1. Values in the validity diagonal (C) should be larger than the values that appear in the regions labeled D. This is the most basic requirement in that it simply means that different measures of the same variable should have a higher correlation than correlations that have neither trait nor method in common.

2. Values in the validity diagonal (C) should be larger than the values that appear in the regions labeled B. These regions represent correlations between measures of a single method taken on different traits, which should be smaller than the correlations between different measures of the same trait.

3. The pattern of correlations in the heterotrait triangles, labeled B and D in the Figure, should be similar in each triangle. This criteria requires that at least three traits (constructs) are measured so cannot be applied to our work here.

One of the weaknesses of many validation methods is that they provide no decision rules for determining when validity is demonstrated (Bagozzi and Yi, 1991). Rather, patterns of correspondence are interpreted, and may provide justification for further examination of the methods being evaluated. An alternative method for evaluation is structural equation modeling, however, it cannot be used with only two methods and traits. In a future study we plan to add a third method and/or trait and compare the results from the MTMM and a structural model.

We examine the validity of realtime measures by interpreting the patterns of correlations in the MTMM matrix. We measure two traits, affect and cognition, using two methods, realtime measurement and Likert scales. We are looking for patterns of correlations, rather than perfect correlations, because we don't believe that a realtime curve measures exactly the same dimensions of the constructs as the Likert scale. The MTMM matrix is well suited to this situation because it focuses on the correspondence in patterns of measures rather than absolute correlations.

RESEARCH METHODS

One hundred and six paid subjects were recruited from a large university in the south. Four subjects were dropped when they failed to appear for the second session of data collection. While student subjects would not normally be used in tests of advertisements, it is appropriate in this case since our interest is the method of measurement. Subjects were randomly assigned to two test groups that saw the same ads. Each group saw the series of ads four times, twice each in two sessions that were one week apart.

---+---

▶ **Written instruction 1**
Repeat from the MTMM passage, word for word, the stretch that begins at the words "2. Values in" and stops after "the same trait.".
▶ **Written instruction 2**
According to the MTMM passage, which two traits does the study measure?
Rely only on the MTMM passage for everything here.

▶ **Available data**
---+---

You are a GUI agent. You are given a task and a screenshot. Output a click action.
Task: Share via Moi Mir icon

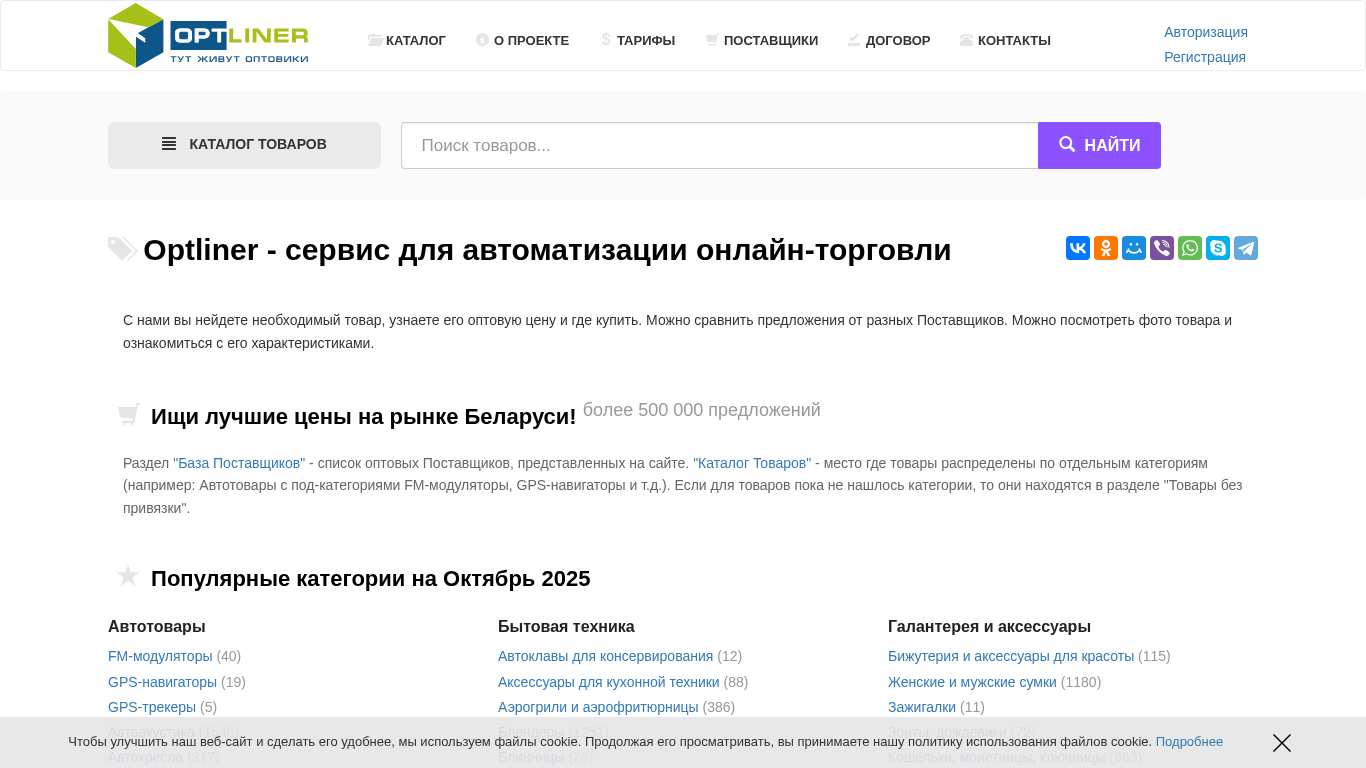point(1134,248)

---+---

▶ **Full answer 1**
2. Values in the validity diagonal (C) should be larger than the values that appear in the regions labeled B. These regions represent correlations between measures of a single method taken on different traits, which should be smaller than the correlations between different measures of the same trait.

▶ **Full answer 2**
Affect and cognition.